Economists at Bank of America Merrill Lynch have warned that a full-fledged trade war, especially one that lasts more than a year, would slow the U.S. economy. By disrupting supply chains, eroding business confidence and heightening uncertainty, a trade war, they say, could "push the economy toward full-blown recession" and jeopardize America's economic expansion — the second-longest on record.
Many individual businesses could soon endure hardship, too. Consider American soybean farmers, who send about 60 percent of their exports to China. Their shipments will now be subject to a 25 percent tariff, which will instantly make their crops far costlier in China.

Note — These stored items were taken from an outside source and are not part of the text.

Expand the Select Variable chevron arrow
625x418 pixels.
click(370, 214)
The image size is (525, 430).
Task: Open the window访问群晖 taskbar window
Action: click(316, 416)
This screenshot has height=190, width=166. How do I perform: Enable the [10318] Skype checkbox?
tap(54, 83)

What's more, the U.S. tariffs on imported Chinese products could end up hurting American manufacturers. The Peterson Institute for International Economics calculates that 85 percent of the Chinese products to be hit by the initial Trump tariffs are machinery and components used in finished goods made in the United States. A result is that U.S. manufacturers will have to pay more for parts and equipment, thereby putting them at a competitive disadvantage to foreign rivals.
ISN'T THE U.S. ALSO SPARRING WITH OTHER TRADING PARTNERS?

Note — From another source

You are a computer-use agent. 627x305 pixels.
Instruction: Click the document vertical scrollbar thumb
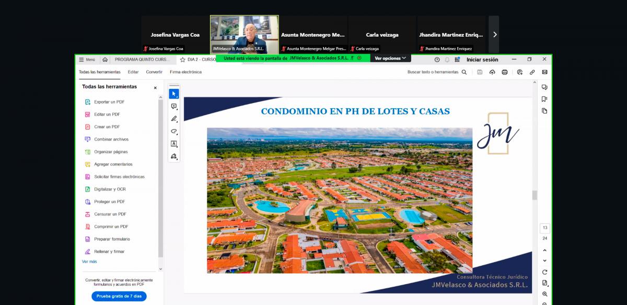pyautogui.click(x=535, y=195)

Yes. Trump is battling in just about every direction. He has slapped tariffs on imported steel and aluminum — action that has drawn retaliatory tariffs from U.S. allies like Canada, Mexico and the European Union. The president is also threatening to impose tariffs on imported vehicles and auto parts on the grounds that they pose a threat to America's national security.
And he is pressuring Canada and Mexico to agree to rewrite the North American Free Trade Agreement to shift more auto production to the United States and encourage companies to move investment from Mexico to the United States.

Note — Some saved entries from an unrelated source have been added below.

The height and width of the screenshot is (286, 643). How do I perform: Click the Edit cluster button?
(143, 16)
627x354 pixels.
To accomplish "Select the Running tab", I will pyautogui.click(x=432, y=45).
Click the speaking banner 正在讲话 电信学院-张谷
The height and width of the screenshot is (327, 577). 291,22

By brawling with America's friends, critics say, Trump has squandered an opportunity to build a united front against China. After all, Europe, Japan and other rich countries have the same complaints about Chinese trade practices that America does.
IS THERE ANY REASON TO EXPECT A RESOLUTION?
Maybe. For a time, it looked as though peace might be at hand. In May, Treasury Secretary Steven Mnuchin declared the trade war "on hold." The Trump administration suspended its tariffs after Beijing agreed to increase its purchases of U.S. goods, especially in agriculture and energy. The idea was that China's additional purchases would shrink its trade surplus with the United States. Yet the cease-fire was short-lived. Critics dismissed Beijing's commitments as vague, and Trump decided to proceed with the tariffs after all.
The top White House economic adviser, Larry Kudlow, has said the two countries are "in communication" — although there's been no word of any formal negotiations. Trump himself told Fox News Channel's "Sunday Morning Futures With Maria Bartiromo" that "China wants to make a deal, and so do I, but it's got to be a fair deal for this country."
HAVE THERE BEEN TRADE WARS BEFORE?
You'd have to go back to the 1930s to find anything close to the hostility between the U.S. and its top trading partners right now. During the Great Depression, many countries, including the United States, closed their markets to imports. A plunge in global trade likely worsened the Depression.
Many less intense trade conflicts have followed. President Ronald Reagan slapped tariffs on $300 million worth of Japanese imports in a dispute over the semiconductor industry and strong-armed Tokyo into accepting limits on car shipments to the United States.
In 2002, President George W. Bush imposed tariffs on Chinese steel. The move allowed U.S. steel producers to increase prices, raising costs for companies that buy steel and pressuring them to cut back elsewhere. But the tariffs are thought to have cost significant U.S. job losses.
In 2009, the Obama administration imposed tariffs on Chinese tires, charging that a surge in imports was hurting the U.S. tire industry. Beijing counterpunched. It imposed a tax of up to 105 percent on U.S. chicken feet — a throwaway item in the U.S. that's considered a delicacy in China. The Peterson Institute for International Economics calculated that the tariffs probably saved 1,200 American tire jobs. But consumers paid over $900,000 in higher tire prices for each job saved.